E já se foram os dias quando uma mulher precisava preencher noções problemáticas de objetificação feminina para se destacar. As artistas agora estão se afastando de narrativas como essas, e lentamente tocando em suas verdades pessoais e políticas. Estamos voltando para um tempo quando a arte era uma exploração de quem éramos como indivíduos, e menos sobre como podíamos ser vendidas, embaladas e distribuídas para as massas. Agora, há menos necessidade dos artistas assinarem com gravadoras para ter sucesso, permitindo que MCs tenham liberdade artística e a chance de construir sua marca, identidade e estética organicamente. Em outras palavras, a indústria da música está lentamente se metamorfoseando no que as MCs negras tiveram que ser historicamente: autossuficientes e de base.

Faz sentido que rappers como Young M.A., Quay Dash, Kari Faux, Jean Grae e Nezi Momodu sejam parte significativa dessa guinada para mensagens carregadas de vibes positivas para garotas negras.

As ondas e secas das MCs nos fazem questionar por que, então, alguém como Nicki Minaj pode realmente ser considerada monumental para o feminismo no hip hop. Para alguém que continuamente reclama o título de "Rainha do Rap", mas não conseguiu defender adequadamente sua posição, isso nos leva a imaginar: com tanto poder e visibilidade, Nicki é realmente uma celebração do feminino no hip hop através de sua música, mensagem e ações?

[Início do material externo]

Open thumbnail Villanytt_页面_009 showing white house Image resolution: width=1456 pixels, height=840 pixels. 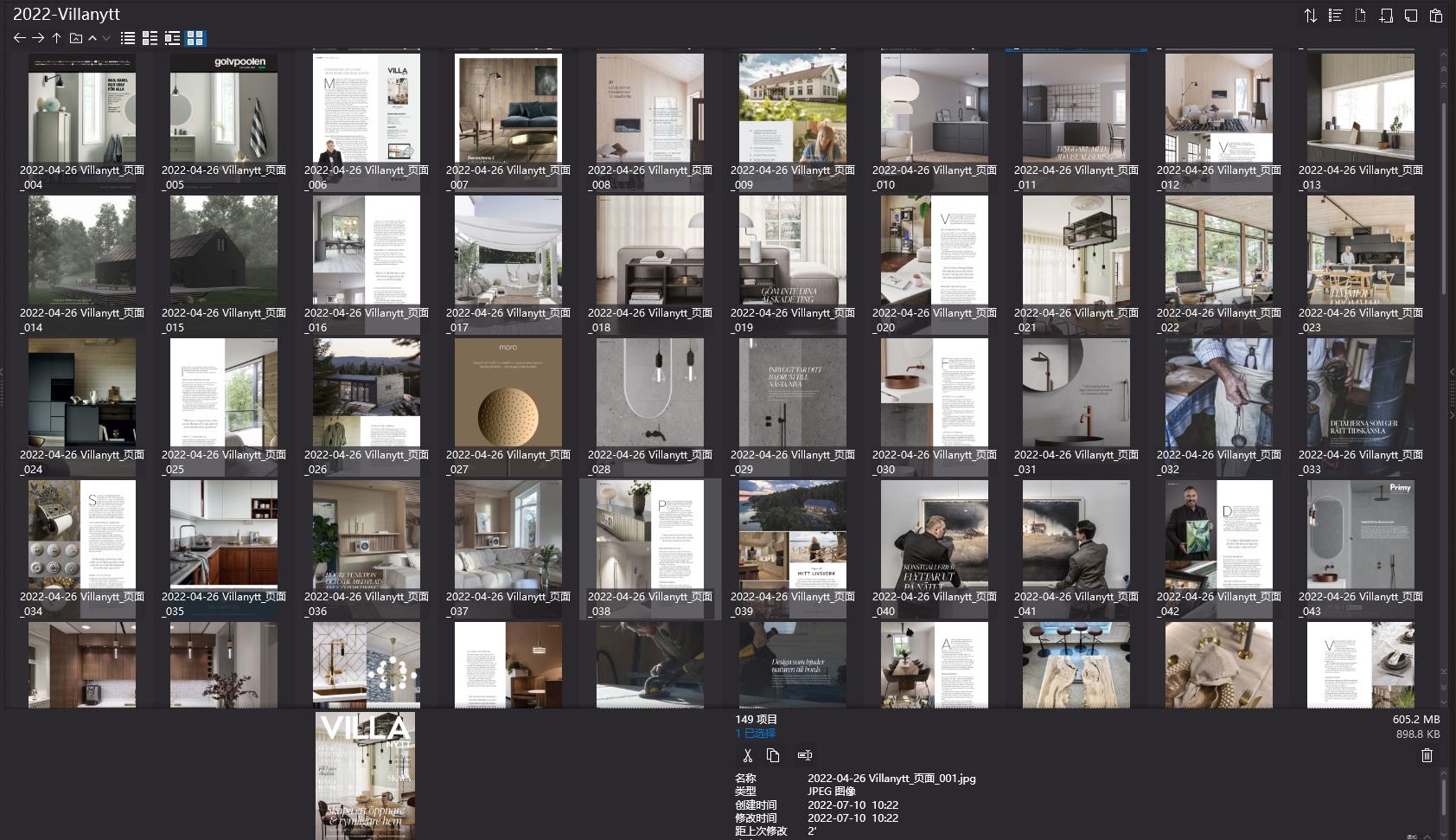pos(792,108)
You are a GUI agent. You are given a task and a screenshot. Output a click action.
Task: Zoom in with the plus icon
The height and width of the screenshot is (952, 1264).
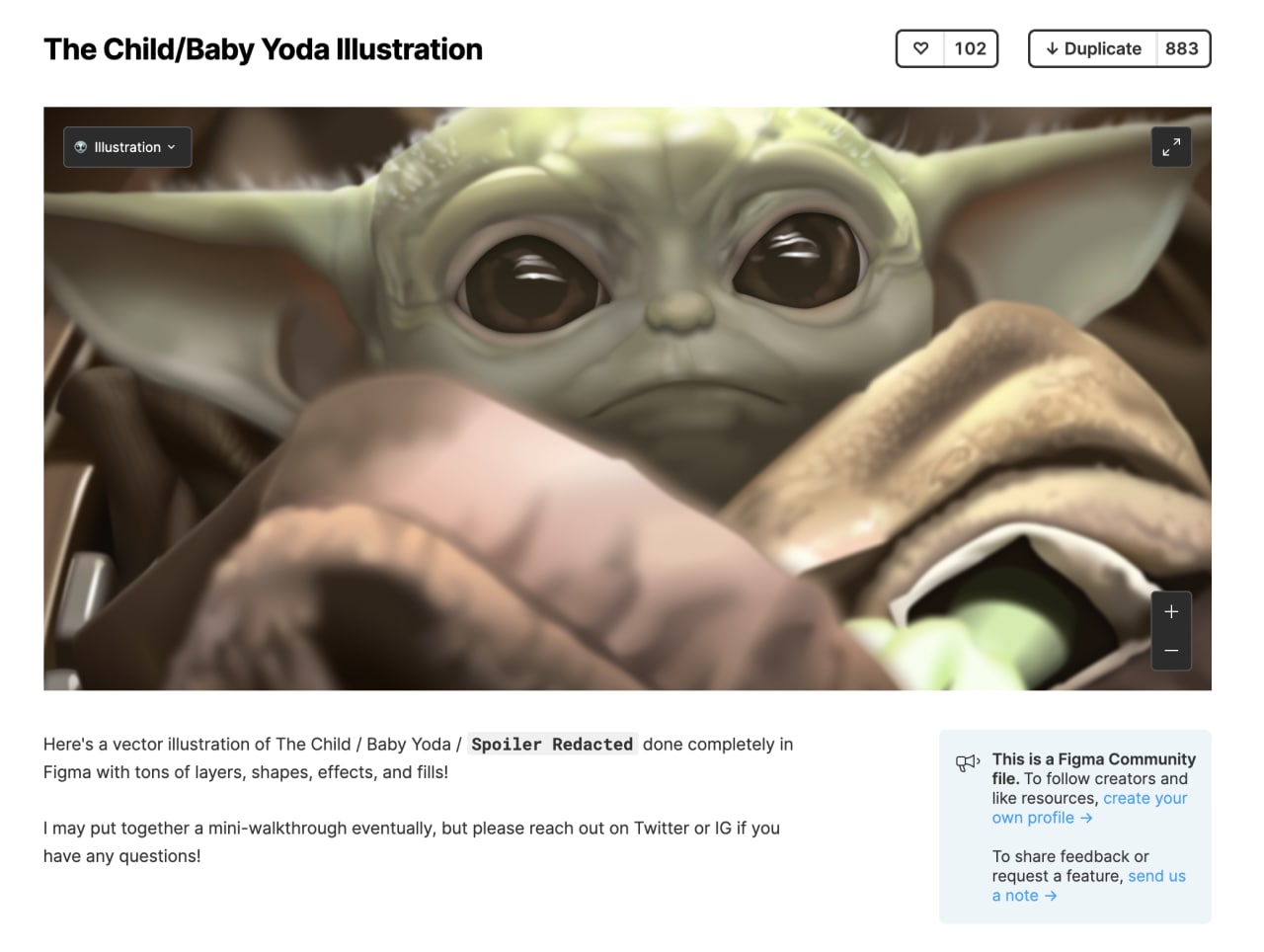point(1171,611)
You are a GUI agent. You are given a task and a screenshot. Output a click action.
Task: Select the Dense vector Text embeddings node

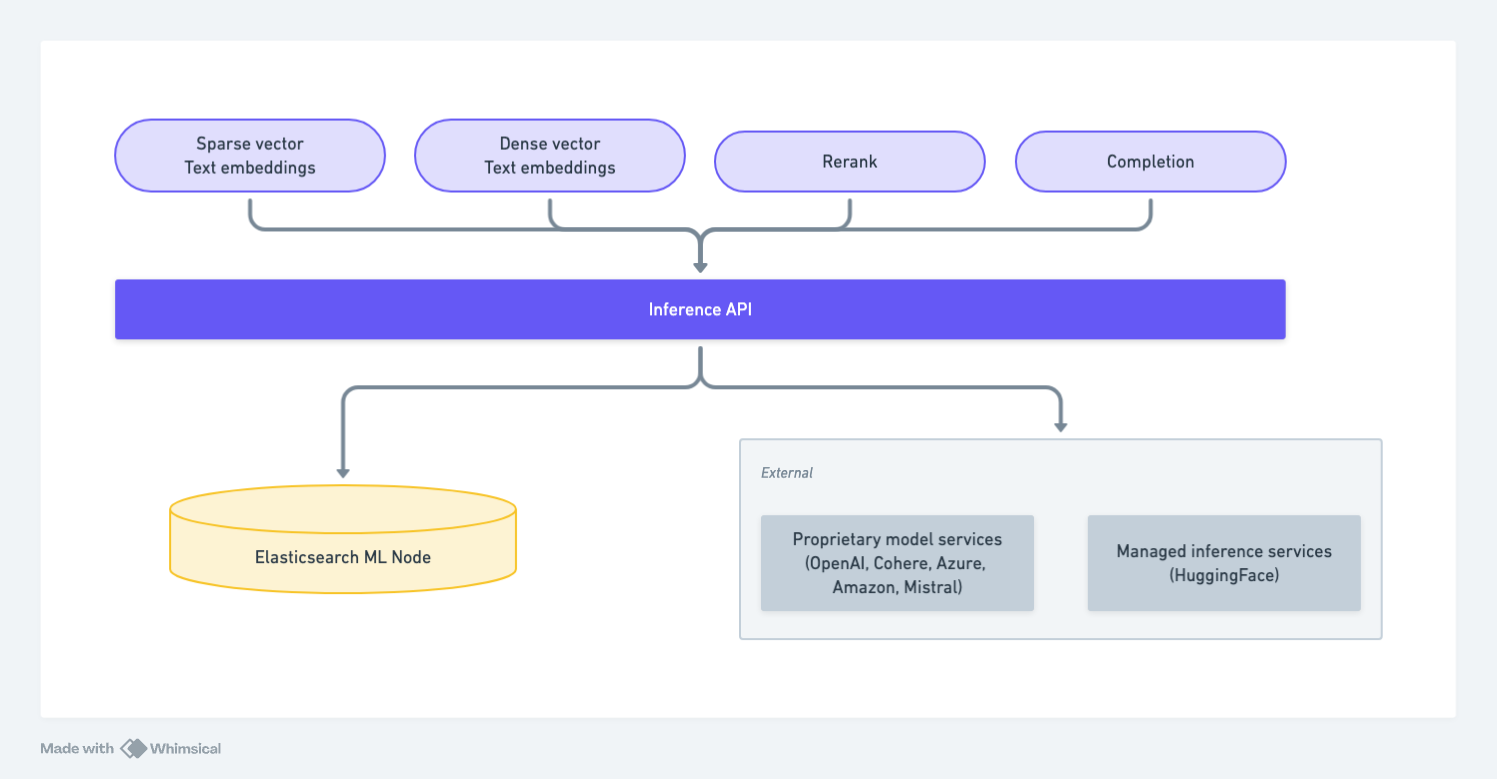[x=549, y=155]
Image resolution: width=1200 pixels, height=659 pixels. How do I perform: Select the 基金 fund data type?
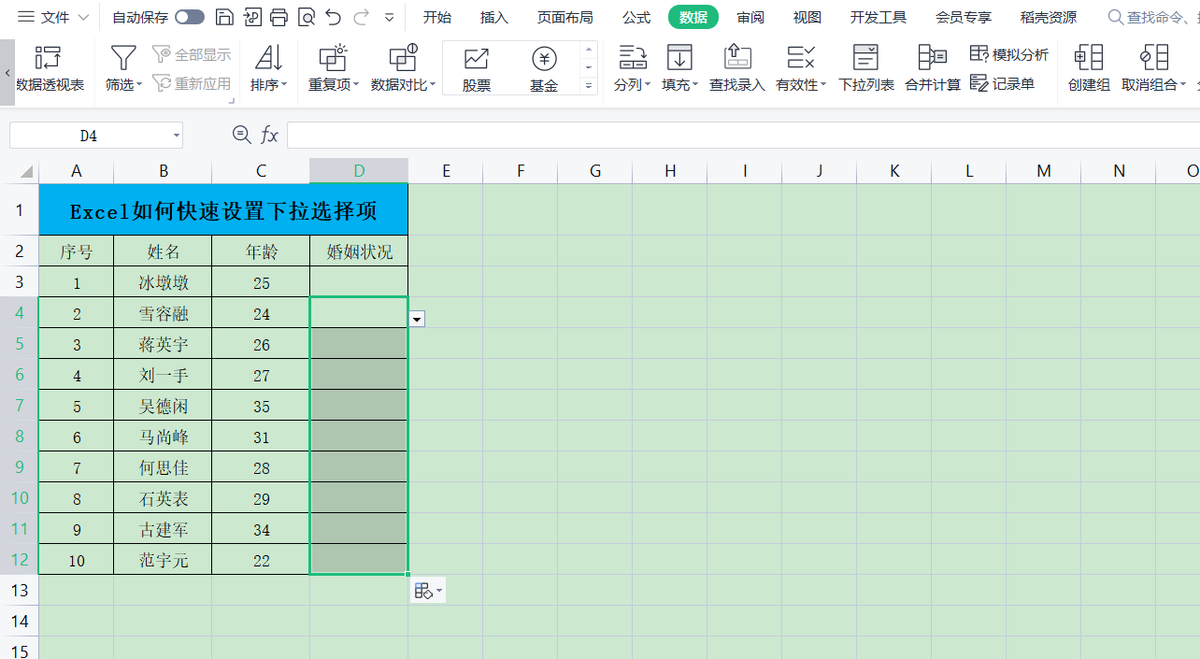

Mesmo a rival Remy M, depois de sua segunda faixa criticando Minaj, admitiu que "não se arrependia [de 'shETHER'], [mas] não estava particularmente orgulhosa do som", e que acreditava que mulheres "…funcionam muito melhor quando trabalham juntas."

O feminismo de Nicki, apesar de positivo, é enraizado em monopólio; feminismo se torna um diálogo com bem menos nuances quando você é a única mulher na sala. Com poder vem responsabilidade, e Minaj existe num espaço único, onde é a única voz de alto escalão num momento em que precisamos ouvir mais de comunidades e origens interseccionais. Considerar as contribuições dela socialmente significativas é descontar o trabalho que foi feito antes dela, ou trabalho que existe fora de sua música e público.

E para pioneiras negras canadenses como Michie Mee e novatas como The Sorority, também é uma batalha contra a corrente numa indústria que historicamente sofre para se manter de pé (sim, apesar do Drake).

Enquanto o futuro do feminismo e das rappers continua um pouco enevoado, uma coisa é certeza: a maré está mudando, e é hora de reconhecermos o trabalho que abriu caminho para nós.